Despite a number of positive announcements coming from the UK this week, British cannabis stocks failed to match the dramatic upswings experienced by their US counterparts.
Philip Morris, the world’s largest tobacco seller, was reported to be considering a major push into the cannabis sector via its controversial acquisition of Vectura, a firm that makes drugs to combat the diseases caused by smoking for the NHS.
Meanwhile UK media stalwart Channel 4 made a surprise investment in medical cannabis operator Cannaray via its investment arm.
Towards the end of the week, reports emerged that a significant new trial into the effects of cannabis on chronic pain is set to be launched in the UK, seen as a potentially major step towards making cannabis treatments available on the NHS.
SEED Innovations, the AIM-listed portfolio investment firm, saw its stock jump over 10% last week following news of a fundraise at its German medical cannabis investee Eurox Group.
On April 6 Eurox announced that it had successfully raised €4.4m in new capital, including €2m from new institutional investor Iberis Bluetech Fund, and a further €2.4 from existing investors including SEED.
According to SEED, which holds an 8.85% stake in Eurox, assuming the entire share capital of Eurox is based on the share price of the fundraise, SEED’s holding would now be valued at just over €5m.
This would infer an increase in its Net Asset Value (NAV) of around £1.5m.
According to its latest financial figures SEED’s NAV stood at £23.4m on September 30 2021, representing around 10.98p per ordinary share.
Shares in the company jumped from £0.0455 to £0.0505 throughout the week, spiking some 11% on the announcement.
Eurox said it is now well positioned to become a vertically integrated cannabis company in Europe, adding that it is one of the few companies to have launched cannabis extracts in Germany.
SEED’s CEO Ed McDermott added: “The support seen for this fundraise, completed at a 62% premium to our initial investment, is testament to the brand and its growth potential and I am particularly encouraged to see a new institutional cornerstone the Fundraise.
Intercure & Israeli Cannabis Stocks
Intercure posted a barnstorming set of financial results this week, reporting record revenues of $33m for its fourth quarter of 2021, representing a 29% increase.
Profits followed a similar trend, seeing adjusted EBITDA jump 140% year-on-year to $9m.
This represented the eighth consecutive quarter of double-digit growth, estimating an annual run rate of $130m.
While this was also the sixth consecutive quarter of positive cash flow from operations, Intercure still reported an estimated net loss of $1m.
Despite the positive financial figures, Intercure’s stock dropped by over 5% on the Tel Aviv Stock Exchange this week, mirrored by its peers Panaxia and Seach.
According to Cannabis Capital, this reflected a wider downturn, with all but three cannabis companies traded on the Tel Aviv Stock Exchange, Tikun, Intelicanna, and Cannomed experiencing drops.

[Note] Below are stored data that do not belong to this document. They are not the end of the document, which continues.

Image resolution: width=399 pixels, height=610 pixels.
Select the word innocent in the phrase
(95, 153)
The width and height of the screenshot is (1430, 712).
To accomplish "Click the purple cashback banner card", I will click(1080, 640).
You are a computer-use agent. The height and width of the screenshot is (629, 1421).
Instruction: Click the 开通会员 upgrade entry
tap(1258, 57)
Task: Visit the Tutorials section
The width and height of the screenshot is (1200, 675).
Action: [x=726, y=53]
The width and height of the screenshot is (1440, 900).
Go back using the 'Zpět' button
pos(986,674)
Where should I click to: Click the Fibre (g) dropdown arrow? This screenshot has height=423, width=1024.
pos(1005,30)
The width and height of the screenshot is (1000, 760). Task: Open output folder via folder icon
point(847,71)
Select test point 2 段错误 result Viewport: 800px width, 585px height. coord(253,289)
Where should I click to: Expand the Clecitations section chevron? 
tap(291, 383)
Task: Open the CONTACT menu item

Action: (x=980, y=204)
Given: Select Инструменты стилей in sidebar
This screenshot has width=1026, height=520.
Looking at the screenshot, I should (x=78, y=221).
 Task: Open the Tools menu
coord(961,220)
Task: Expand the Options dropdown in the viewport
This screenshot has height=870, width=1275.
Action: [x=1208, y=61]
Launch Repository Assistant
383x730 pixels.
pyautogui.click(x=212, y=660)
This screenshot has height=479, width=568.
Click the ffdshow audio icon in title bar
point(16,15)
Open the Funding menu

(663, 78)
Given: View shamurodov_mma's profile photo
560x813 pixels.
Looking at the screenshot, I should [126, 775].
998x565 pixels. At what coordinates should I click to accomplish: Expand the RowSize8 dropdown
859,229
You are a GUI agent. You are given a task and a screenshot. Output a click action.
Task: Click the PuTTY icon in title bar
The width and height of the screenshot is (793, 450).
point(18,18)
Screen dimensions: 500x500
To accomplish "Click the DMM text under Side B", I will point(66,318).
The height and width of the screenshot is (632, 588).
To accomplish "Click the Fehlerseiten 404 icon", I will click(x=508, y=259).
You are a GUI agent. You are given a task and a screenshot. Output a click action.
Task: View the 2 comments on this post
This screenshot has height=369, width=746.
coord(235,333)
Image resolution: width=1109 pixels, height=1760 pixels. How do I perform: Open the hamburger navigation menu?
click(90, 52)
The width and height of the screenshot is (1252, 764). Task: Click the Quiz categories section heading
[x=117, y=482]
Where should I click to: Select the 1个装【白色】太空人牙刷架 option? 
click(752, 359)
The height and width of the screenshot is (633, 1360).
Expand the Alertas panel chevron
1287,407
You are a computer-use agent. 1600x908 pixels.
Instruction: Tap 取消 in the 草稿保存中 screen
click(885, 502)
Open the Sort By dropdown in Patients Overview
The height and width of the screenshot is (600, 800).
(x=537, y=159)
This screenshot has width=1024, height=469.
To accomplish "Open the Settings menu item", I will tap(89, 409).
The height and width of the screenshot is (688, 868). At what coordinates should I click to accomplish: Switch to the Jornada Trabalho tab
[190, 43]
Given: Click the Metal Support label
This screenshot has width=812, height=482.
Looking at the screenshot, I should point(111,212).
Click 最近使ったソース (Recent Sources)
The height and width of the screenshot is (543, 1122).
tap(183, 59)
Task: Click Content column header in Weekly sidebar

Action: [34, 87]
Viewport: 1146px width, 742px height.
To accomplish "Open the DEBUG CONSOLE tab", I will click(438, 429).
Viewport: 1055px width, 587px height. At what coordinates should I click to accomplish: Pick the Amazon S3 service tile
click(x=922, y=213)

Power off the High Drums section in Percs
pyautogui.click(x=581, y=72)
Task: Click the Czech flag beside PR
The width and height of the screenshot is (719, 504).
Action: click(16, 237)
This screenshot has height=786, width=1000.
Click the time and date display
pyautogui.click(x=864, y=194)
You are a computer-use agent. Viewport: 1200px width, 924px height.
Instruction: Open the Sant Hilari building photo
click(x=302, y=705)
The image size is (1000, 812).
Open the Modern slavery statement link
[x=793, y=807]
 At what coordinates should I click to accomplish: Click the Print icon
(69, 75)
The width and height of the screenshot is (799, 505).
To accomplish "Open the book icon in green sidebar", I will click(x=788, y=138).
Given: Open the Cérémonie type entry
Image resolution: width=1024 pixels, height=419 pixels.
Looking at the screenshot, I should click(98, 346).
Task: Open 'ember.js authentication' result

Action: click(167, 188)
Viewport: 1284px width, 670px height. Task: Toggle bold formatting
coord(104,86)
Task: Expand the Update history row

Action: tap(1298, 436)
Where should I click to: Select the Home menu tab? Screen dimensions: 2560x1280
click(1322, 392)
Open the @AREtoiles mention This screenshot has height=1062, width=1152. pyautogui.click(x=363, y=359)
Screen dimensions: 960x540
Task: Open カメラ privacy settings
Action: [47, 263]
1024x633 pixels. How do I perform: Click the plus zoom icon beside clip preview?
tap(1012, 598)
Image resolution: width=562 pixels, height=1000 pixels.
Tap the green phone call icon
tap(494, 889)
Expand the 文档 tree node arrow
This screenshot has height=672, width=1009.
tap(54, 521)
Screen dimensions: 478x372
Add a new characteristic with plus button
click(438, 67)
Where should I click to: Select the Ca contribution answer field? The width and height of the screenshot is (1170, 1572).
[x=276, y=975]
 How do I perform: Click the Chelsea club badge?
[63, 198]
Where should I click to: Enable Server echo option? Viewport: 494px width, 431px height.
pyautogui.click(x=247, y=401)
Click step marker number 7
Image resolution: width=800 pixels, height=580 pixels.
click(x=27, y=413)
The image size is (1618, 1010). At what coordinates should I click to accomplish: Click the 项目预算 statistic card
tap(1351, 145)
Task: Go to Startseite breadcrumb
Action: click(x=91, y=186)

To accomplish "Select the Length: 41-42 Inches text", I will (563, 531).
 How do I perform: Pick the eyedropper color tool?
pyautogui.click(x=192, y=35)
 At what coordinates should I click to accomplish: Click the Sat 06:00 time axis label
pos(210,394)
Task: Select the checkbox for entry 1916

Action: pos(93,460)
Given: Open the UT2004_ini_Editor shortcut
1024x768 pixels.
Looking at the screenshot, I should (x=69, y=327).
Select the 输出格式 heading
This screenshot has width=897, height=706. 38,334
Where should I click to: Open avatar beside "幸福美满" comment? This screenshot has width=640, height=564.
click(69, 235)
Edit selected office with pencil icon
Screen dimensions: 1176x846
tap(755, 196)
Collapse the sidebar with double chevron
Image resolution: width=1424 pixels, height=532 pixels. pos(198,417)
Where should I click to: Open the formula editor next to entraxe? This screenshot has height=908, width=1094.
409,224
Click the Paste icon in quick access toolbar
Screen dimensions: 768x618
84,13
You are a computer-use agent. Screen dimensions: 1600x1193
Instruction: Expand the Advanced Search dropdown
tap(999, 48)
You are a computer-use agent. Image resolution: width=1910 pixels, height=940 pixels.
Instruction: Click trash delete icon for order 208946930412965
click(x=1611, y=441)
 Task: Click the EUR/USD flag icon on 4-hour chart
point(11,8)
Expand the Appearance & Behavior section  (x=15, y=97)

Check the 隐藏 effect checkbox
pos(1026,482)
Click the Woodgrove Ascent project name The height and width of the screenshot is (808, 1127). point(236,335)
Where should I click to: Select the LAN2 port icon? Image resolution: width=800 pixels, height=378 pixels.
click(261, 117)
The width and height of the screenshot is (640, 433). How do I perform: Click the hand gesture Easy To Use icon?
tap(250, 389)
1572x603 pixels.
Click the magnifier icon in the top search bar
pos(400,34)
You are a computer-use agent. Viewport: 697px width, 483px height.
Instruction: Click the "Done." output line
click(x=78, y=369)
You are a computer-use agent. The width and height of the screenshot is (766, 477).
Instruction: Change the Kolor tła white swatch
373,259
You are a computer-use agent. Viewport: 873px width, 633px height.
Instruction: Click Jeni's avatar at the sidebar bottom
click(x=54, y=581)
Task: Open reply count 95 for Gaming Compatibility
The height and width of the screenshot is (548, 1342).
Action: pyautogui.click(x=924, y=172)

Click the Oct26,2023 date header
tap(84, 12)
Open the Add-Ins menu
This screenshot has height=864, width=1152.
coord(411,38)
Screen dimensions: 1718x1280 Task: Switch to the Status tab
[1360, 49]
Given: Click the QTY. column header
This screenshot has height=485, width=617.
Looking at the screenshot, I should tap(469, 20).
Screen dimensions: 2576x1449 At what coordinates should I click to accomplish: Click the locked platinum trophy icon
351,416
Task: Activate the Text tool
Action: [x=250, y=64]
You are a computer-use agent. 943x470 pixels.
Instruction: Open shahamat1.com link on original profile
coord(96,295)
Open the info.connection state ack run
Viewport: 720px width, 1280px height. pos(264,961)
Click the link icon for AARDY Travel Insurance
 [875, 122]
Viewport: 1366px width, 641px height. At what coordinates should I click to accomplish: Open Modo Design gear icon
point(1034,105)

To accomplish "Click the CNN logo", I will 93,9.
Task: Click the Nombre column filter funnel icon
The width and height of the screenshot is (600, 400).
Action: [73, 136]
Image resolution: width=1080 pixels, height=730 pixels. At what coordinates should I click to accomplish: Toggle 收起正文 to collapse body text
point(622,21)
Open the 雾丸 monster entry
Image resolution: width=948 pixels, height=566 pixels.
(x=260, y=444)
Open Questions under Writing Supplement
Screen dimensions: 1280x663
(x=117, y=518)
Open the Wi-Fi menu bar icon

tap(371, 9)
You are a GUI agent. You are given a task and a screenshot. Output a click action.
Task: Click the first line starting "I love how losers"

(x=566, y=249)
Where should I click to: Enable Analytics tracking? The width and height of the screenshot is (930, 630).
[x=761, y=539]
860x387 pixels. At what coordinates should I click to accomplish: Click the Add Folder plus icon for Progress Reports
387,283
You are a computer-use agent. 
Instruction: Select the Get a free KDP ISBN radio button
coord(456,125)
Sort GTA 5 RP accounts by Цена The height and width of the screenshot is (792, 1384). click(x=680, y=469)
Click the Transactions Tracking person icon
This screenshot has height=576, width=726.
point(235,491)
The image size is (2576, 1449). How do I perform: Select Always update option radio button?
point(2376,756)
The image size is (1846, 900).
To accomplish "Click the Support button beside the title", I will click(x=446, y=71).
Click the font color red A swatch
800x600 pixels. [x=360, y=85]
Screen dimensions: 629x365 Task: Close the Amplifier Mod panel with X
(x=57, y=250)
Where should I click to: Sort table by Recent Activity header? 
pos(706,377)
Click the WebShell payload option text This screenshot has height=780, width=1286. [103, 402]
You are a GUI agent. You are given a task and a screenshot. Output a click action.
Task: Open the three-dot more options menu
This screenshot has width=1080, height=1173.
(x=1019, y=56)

Akanda has continued to ride the wave of positive developments in the US, leading to yet more significant gains last week.
After launching its IPO in mid March, Akanda’s stock jumped from its opening price of $4 to highs of $11 in the following days.
Since then it’s been trading at around $8, but this week it jumped back to the heights seen in the immediate aftermath of its listing, topping $11.10.
Its blistering run has been aided by the US House of Representatives voting to pass the Marijuana Opportunity Reinvestment and Expungement (MORE) act onto the senate.
While it’s unlikely to pass through to the upper house of Congress, the bill would effectively legalise cannabis federally across the US.
Akanda’s majority shareholder Halo Collective recently announced the launch of the first of three branded dispensaries in Los Angeles, creating a frictionless pathway for Akanda to capitalise on the US market.
While this bill is unlikely to pass due to the proposed scrubbing of conviction records, HAN ETF’s Nawan Butt, who manages its Medical Cannabis ETF, said the more politically moderate Cannabis Administrative and Opportunity (CAO) Act had better chances.
The bill is expected to be introduced later this month.
Chill Brands shares rose by nearly 30% this week, despite not releasing any major updates or RNS’.
The CBD retailer did see 13 of its products included on the Food Standard Agency’s (FSA) Public List, meaning it will legally be allowed to continue selling these products in the UK.
However, many of its peers including Love Hemp and Yooma Wellness also had a number of products make it to the next stage of approval, but saw their stock prices remain flat throughout the week.
Elsewhere Chill Brands, which started life as an oil and gas company called Highlands Natural Resources, was finally moved from the natural resources industry classification on the LSE to ‘Health Care’.